> Text
------------
I am shocked with the recent news that OpenAI is trying to get the iris images of humans in their Worldcoin effort. The internet is becoming a prison and one better stays away.

Regards, Dieter
 

Online radiolistener

  • Super Contributor
  • ***
  • Posts: 4259
  • Country: 00
Re: Google wants to kill the (free) internet
« Reply #8 on: July 29, 2023, 03:36:39 pm »
We have a fundamental human right to use our own choice of OS and other software stack elements on our own devices

The issue here is that you don't manufacture your own devices. You're buying it from corporation, which can set condition for its usage, for example you're needs to be slave in order to buy and use it.

I am shocked with the recent news that OpenAI is trying to get the iris images of humans in their Worldcoin effort. The internet is becoming a prison and one better stays away.

« Last Edit: July 29, 2023, 03:46:12 pm by radiolistener »
 

Offline SiliconWizard

  • Super Contributor
  • ***
  • Posts: 16130
  • Country: fr
Re: Google wants to kill the (free) internet
« Reply #9 on: July 29, 2023, 08:34:25 pm »
We have a fundamental human right to use our own choice of OS and other software stack elements on our own devices,

I think we should too, but do we? What is there to ensure that?

"my home is my castle" damn well applies to hard-drives too.
------------
> Problems to solve
[1] Answer these questions about the forum thread, each on its own line:
(a) How many posts does radiolistener's profile show?
(b) Which poster's country is listed as "fr"?
(c) What saying does the last post say applies to hard drives too?
[2] Extend the forum thread about Google and the free internet, beginning right after its final sentence.
------------
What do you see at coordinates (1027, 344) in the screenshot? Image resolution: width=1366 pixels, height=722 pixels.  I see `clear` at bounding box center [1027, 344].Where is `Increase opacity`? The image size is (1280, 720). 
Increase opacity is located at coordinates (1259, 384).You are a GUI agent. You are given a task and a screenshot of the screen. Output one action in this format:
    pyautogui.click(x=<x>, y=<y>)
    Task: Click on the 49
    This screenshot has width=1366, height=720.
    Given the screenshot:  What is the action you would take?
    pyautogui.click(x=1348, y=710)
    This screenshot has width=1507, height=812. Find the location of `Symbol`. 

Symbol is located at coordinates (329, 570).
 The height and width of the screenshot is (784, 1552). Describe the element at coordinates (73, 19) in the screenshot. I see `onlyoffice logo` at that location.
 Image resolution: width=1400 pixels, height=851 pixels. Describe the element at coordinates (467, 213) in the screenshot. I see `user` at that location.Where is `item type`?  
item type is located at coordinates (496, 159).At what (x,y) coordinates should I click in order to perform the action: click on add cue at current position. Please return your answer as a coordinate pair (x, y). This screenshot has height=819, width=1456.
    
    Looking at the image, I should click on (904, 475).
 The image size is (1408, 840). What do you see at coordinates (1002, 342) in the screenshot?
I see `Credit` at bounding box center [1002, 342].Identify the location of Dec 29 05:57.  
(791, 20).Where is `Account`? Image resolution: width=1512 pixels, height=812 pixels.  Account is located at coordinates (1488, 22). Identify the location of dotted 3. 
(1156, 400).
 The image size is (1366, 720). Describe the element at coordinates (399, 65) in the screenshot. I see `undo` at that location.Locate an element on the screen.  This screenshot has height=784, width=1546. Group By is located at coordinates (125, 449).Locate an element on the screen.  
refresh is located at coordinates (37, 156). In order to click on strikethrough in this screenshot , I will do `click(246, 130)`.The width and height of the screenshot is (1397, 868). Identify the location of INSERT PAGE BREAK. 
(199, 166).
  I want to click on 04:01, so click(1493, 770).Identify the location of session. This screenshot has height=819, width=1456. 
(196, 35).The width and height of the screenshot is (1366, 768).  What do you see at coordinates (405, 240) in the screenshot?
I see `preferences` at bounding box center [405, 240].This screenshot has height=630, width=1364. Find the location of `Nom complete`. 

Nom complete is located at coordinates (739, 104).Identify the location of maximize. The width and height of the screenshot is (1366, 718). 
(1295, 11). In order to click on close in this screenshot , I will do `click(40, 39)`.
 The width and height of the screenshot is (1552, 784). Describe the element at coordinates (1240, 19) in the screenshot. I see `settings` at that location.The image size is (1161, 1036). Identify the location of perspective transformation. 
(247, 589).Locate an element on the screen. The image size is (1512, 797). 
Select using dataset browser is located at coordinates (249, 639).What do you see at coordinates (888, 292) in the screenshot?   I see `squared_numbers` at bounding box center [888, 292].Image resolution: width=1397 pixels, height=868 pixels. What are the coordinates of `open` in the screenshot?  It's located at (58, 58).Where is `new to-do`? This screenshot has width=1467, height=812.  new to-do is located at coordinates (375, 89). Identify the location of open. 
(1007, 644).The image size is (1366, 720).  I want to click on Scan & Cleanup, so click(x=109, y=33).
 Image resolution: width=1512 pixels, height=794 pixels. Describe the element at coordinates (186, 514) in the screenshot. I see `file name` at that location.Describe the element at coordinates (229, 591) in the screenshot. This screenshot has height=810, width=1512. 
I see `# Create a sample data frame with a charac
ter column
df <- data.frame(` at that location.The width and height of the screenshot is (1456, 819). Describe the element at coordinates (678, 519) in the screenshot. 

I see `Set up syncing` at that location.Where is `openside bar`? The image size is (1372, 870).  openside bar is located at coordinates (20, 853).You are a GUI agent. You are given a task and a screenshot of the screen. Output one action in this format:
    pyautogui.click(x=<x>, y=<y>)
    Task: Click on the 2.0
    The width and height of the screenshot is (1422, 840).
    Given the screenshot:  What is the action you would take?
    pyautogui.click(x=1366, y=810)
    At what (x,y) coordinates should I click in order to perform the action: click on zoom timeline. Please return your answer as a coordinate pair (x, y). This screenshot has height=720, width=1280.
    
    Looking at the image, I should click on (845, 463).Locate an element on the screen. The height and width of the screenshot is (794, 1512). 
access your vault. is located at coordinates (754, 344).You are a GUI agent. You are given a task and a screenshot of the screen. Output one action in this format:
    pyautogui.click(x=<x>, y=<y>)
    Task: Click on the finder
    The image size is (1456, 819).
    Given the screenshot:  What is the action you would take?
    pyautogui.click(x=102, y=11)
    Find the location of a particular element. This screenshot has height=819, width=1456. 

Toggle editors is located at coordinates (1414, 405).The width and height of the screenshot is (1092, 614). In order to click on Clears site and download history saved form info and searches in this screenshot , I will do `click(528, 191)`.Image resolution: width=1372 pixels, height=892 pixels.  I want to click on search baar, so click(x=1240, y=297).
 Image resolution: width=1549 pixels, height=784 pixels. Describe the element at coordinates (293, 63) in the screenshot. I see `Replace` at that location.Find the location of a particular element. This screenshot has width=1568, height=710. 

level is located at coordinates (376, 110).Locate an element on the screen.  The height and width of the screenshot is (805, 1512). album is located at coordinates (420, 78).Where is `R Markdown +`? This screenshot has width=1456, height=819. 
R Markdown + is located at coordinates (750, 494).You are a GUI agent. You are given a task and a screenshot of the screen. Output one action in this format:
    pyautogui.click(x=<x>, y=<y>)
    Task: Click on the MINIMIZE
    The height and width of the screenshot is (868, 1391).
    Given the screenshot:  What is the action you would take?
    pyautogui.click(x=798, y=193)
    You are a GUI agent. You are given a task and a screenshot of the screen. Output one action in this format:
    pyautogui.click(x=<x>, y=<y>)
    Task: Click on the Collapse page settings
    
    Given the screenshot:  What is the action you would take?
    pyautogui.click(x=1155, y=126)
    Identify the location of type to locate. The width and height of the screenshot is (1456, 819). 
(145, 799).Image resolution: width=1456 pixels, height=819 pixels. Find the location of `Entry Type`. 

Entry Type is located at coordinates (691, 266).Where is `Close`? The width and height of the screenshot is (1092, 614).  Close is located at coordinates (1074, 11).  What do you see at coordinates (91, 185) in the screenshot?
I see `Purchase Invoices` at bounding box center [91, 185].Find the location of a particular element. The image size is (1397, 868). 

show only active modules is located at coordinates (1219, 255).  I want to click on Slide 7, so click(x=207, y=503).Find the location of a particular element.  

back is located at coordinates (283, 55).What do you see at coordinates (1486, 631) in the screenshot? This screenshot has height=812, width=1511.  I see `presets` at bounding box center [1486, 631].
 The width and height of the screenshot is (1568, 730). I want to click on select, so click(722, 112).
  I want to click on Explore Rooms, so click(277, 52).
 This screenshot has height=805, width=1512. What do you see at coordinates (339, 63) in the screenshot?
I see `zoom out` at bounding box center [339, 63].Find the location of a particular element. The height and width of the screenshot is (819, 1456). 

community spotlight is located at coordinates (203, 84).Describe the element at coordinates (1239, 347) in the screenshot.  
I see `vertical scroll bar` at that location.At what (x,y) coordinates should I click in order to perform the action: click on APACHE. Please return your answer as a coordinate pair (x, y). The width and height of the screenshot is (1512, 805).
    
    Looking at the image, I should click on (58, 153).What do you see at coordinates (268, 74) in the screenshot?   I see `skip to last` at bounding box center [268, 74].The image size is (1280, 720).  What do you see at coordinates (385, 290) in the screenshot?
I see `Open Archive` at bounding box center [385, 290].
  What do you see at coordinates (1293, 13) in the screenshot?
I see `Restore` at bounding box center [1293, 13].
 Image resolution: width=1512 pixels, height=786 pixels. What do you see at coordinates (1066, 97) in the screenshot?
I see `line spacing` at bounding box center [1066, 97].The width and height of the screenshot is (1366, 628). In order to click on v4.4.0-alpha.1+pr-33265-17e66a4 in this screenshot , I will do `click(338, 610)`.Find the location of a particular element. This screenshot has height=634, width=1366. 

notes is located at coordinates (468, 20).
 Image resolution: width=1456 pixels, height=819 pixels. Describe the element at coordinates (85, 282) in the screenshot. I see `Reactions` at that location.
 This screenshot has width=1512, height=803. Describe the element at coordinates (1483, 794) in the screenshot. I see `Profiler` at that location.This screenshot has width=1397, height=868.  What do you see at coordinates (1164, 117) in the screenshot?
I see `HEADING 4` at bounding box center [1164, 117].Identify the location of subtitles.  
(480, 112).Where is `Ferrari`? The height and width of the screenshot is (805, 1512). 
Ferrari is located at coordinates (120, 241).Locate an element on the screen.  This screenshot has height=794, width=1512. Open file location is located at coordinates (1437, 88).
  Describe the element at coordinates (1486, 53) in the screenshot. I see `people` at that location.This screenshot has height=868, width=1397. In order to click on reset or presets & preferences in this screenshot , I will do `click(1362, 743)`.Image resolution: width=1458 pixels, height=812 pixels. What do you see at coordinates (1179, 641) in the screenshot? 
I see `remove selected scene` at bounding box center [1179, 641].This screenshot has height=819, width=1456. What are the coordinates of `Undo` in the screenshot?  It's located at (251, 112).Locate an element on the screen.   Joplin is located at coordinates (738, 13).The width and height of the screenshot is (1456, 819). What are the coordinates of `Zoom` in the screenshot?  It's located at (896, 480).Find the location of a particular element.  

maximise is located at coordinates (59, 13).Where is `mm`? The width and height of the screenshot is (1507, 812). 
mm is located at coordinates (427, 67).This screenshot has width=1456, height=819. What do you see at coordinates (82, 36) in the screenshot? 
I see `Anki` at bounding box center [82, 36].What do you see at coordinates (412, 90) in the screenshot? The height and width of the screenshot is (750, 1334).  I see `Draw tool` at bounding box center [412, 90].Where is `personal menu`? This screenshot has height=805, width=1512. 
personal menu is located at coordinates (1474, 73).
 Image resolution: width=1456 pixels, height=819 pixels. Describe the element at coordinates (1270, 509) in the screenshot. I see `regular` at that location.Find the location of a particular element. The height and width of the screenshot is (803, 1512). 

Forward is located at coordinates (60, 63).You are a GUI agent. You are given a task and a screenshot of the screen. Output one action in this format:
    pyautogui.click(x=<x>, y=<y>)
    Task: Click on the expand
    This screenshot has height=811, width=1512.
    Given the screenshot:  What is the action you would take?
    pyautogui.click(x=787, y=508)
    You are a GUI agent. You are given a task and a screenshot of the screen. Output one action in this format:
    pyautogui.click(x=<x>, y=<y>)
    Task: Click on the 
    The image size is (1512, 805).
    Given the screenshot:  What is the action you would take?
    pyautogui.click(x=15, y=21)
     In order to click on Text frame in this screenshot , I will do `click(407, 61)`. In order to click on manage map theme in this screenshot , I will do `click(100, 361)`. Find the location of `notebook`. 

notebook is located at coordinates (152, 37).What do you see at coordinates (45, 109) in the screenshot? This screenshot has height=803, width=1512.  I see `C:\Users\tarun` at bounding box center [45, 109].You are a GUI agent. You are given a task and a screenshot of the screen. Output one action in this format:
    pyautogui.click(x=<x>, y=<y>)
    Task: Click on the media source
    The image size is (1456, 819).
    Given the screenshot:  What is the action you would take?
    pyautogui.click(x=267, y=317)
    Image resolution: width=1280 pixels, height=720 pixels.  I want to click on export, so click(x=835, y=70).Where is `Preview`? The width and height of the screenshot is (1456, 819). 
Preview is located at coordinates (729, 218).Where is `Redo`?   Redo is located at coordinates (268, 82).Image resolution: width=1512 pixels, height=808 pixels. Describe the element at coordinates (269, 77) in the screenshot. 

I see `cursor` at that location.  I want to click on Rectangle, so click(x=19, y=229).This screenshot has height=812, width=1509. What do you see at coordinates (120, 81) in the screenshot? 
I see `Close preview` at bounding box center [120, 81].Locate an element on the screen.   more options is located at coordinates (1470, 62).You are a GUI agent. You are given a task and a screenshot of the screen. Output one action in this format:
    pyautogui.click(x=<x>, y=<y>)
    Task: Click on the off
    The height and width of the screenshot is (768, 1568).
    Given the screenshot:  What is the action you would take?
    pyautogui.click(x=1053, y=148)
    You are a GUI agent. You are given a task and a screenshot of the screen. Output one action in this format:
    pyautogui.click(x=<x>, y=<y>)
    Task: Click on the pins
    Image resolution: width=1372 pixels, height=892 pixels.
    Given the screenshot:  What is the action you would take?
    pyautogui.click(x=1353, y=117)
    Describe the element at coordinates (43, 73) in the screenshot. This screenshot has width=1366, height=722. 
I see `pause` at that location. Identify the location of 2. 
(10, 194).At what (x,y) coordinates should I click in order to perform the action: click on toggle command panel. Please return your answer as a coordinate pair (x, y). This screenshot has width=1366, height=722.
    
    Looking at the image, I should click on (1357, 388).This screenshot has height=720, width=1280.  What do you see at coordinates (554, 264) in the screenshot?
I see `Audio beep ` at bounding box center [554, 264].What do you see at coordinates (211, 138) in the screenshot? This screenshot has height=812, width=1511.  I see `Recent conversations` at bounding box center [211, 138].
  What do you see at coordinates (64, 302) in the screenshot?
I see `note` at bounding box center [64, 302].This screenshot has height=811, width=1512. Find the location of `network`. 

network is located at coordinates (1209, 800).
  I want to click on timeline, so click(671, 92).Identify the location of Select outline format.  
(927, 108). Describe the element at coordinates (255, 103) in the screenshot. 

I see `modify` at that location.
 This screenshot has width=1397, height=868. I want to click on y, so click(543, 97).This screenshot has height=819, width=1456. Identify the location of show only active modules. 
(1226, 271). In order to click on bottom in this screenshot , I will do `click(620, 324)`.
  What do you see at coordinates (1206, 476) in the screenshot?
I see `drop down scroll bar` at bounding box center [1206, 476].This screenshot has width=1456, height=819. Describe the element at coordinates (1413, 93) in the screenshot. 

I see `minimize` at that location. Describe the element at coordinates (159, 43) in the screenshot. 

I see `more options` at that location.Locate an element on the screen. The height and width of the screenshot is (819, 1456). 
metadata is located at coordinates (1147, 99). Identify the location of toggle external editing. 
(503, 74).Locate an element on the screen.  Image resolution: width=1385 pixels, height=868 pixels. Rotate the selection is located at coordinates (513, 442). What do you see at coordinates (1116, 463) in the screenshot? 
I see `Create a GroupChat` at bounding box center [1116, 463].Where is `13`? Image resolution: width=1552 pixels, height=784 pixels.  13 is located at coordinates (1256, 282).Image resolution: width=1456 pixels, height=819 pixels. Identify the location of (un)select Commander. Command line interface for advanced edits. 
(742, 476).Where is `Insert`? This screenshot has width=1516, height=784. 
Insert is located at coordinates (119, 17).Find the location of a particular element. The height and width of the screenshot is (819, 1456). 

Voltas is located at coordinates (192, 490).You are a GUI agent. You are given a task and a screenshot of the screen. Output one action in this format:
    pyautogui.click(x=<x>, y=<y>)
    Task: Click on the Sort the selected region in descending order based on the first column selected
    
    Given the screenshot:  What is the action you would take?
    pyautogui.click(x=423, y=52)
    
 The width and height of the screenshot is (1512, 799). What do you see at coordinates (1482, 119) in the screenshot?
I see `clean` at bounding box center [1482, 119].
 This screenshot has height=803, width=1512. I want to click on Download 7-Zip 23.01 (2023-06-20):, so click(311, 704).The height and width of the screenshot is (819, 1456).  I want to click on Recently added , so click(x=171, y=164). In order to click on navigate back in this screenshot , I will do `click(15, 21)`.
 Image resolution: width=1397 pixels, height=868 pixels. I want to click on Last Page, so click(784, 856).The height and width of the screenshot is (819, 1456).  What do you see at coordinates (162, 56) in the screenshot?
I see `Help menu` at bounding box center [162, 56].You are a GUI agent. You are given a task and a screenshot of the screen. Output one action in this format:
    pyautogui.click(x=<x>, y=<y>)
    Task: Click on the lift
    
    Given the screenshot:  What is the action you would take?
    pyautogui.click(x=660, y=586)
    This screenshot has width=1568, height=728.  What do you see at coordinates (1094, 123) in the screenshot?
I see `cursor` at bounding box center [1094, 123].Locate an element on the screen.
------------
> Task answers
[1]
(a) 4259
(b) SiliconWizard
(c) "my home is my castle"

[2]
Makes sense, but I unfortunately think our homes are not our castles anymore. Privacy and basic freedoms suspiciously look like things of the past.

I think we could also say that it is a human rights violation for a corporation to refuse to regard you as human and refuse you service simply because you couln't "prove humanity" by theirarbtirary standards.

Yeah. But even governments are progressively doing this. If we don't want it to happen, that's going to require a serious wake-up call. Otherwise we're already doomed.
Google is just one tiny tip of the iceberg.
 

Online radiolistener

  • Super Contributor
  • ***
  • Posts: 4259
  • Country: 00
Re: Google wants to kill the (free) internet
« Reply #10 on: July 31, 2023, 10:49:36 am »
If we don't want it to happen, that's going to require a serious wake-up call. Otherwise we're already doomed.

it's too late... Now there is no way to wake-up for those who haven't woken up yet...

The kingdom of heaven is like a man who sowed good seed in his field. But while everyone was sleeping, his enemy came and sowed weeds among the wheat, and went away. When the wheat sprouted and formed heads, then the weeds also appeared. “The owner’s servants came to him and said, ‘Sir, didn’t you sow good seed in your field? Where then did the weeds come from?’ “ ‘An enemy did this,’ he replied. “The servants asked him, ‘Do you want us to go and pull them up?’ “ ‘No,’ he answered, ‘because while you are pulling the weeds, you may uproot the wheat with them. Let both grow together until the harvest. At that time I will tell the harvesters: First collect the weeds and tie them in bundles to be burned; then gather the wheat and bring it into my barn.’
« Last Edit: July 31, 2023, 11:02:54 am by radiolistener »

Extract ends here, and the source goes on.